Exercise description> Retype the records below so that each one matches exactly.

Data to examine>
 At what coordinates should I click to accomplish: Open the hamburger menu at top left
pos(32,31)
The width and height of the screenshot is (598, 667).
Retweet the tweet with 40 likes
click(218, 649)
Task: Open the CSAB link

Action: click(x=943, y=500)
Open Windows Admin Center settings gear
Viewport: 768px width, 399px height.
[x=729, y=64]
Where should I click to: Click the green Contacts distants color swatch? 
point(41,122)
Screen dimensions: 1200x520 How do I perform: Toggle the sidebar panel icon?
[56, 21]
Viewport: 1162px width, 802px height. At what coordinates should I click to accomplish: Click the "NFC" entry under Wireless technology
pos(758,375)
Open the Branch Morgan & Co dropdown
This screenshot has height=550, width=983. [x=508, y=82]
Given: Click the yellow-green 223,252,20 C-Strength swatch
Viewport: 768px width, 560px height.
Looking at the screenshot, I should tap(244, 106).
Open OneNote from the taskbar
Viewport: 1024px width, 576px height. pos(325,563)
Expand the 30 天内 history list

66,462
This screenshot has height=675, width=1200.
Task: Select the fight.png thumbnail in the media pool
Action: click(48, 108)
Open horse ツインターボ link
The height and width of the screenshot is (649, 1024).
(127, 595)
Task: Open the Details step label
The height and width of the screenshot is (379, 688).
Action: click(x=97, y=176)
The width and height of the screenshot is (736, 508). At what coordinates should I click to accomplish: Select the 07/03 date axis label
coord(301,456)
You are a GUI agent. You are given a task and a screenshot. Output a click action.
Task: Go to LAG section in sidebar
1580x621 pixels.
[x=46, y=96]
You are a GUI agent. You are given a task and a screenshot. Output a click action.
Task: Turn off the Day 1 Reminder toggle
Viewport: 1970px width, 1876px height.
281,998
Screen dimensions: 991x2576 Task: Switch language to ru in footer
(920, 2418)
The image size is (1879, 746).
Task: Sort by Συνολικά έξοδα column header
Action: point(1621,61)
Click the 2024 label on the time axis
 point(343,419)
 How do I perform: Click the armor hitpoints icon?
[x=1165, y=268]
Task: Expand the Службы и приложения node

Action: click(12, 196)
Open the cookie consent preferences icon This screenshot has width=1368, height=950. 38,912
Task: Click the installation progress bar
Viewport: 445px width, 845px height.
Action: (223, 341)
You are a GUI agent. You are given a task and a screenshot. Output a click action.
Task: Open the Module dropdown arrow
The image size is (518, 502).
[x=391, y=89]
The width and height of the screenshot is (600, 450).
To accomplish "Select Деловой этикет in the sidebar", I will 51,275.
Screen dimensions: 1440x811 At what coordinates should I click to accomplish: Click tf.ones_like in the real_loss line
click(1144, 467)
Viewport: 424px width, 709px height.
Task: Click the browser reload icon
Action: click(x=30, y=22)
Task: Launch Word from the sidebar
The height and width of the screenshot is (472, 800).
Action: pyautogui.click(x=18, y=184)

Result of the exercise>
 At what coordinates should I click to accomplish: Open the hamburger menu at top left
pos(32,31)
The width and height of the screenshot is (598, 667).
Retweet the tweet with 40 likes
click(218, 649)
Task: Open the CSAB link

Action: click(x=943, y=500)
Open Windows Admin Center settings gear
Viewport: 768px width, 399px height.
[x=729, y=64]
Where should I click to: Click the green Contacts distants color swatch? 
point(41,122)
Screen dimensions: 1200x520 How do I perform: Toggle the sidebar panel icon?
[56, 21]
Viewport: 1162px width, 802px height. At what coordinates should I click to accomplish: Click the "NFC" entry under Wireless technology
pos(758,375)
Open the Branch Morgan & Co dropdown
This screenshot has height=550, width=983. [x=508, y=82]
Given: Click the yellow-green 223,252,20 C-Strength swatch
Viewport: 768px width, 560px height.
Looking at the screenshot, I should tap(244, 106).
Open OneNote from the taskbar
Viewport: 1024px width, 576px height. pos(325,563)
Expand the 30 天内 history list

66,462
This screenshot has height=675, width=1200.
Task: Select the fight.png thumbnail in the media pool
Action: click(48, 108)
Open horse ツインターボ link
The height and width of the screenshot is (649, 1024).
(127, 595)
Task: Open the Details step label
The height and width of the screenshot is (379, 688).
Action: click(x=97, y=176)
The width and height of the screenshot is (736, 508). At what coordinates should I click to accomplish: Select the 07/03 date axis label
coord(301,456)
You are a GUI agent. You are given a task and a screenshot. Output a click action.
Task: Go to LAG section in sidebar
1580x621 pixels.
[x=46, y=96]
You are a GUI agent. You are given a task and a screenshot. Output a click action.
Task: Turn off the Day 1 Reminder toggle
Viewport: 1970px width, 1876px height.
281,998
Screen dimensions: 991x2576 Task: Switch language to ru in footer
(920, 2418)
The image size is (1879, 746).
Task: Sort by Συνολικά έξοδα column header
Action: point(1621,61)
Click the 2024 label on the time axis
 point(343,419)
 How do I perform: Click the armor hitpoints icon?
[x=1165, y=268]
Task: Expand the Службы и приложения node

Action: click(12, 196)
Open the cookie consent preferences icon This screenshot has width=1368, height=950. 38,912
Task: Click the installation progress bar
Viewport: 445px width, 845px height.
Action: (223, 341)
You are a GUI agent. You are given a task and a screenshot. Output a click action.
Task: Open the Module dropdown arrow
The image size is (518, 502).
[x=391, y=89]
The width and height of the screenshot is (600, 450).
To accomplish "Select Деловой этикет in the sidebar", I will 51,275.
Screen dimensions: 1440x811 At what coordinates should I click to accomplish: Click tf.ones_like in the real_loss line
click(1144, 467)
Viewport: 424px width, 709px height.
Task: Click the browser reload icon
Action: click(x=30, y=22)
Task: Launch Word from the sidebar
The height and width of the screenshot is (472, 800).
Action: pyautogui.click(x=18, y=184)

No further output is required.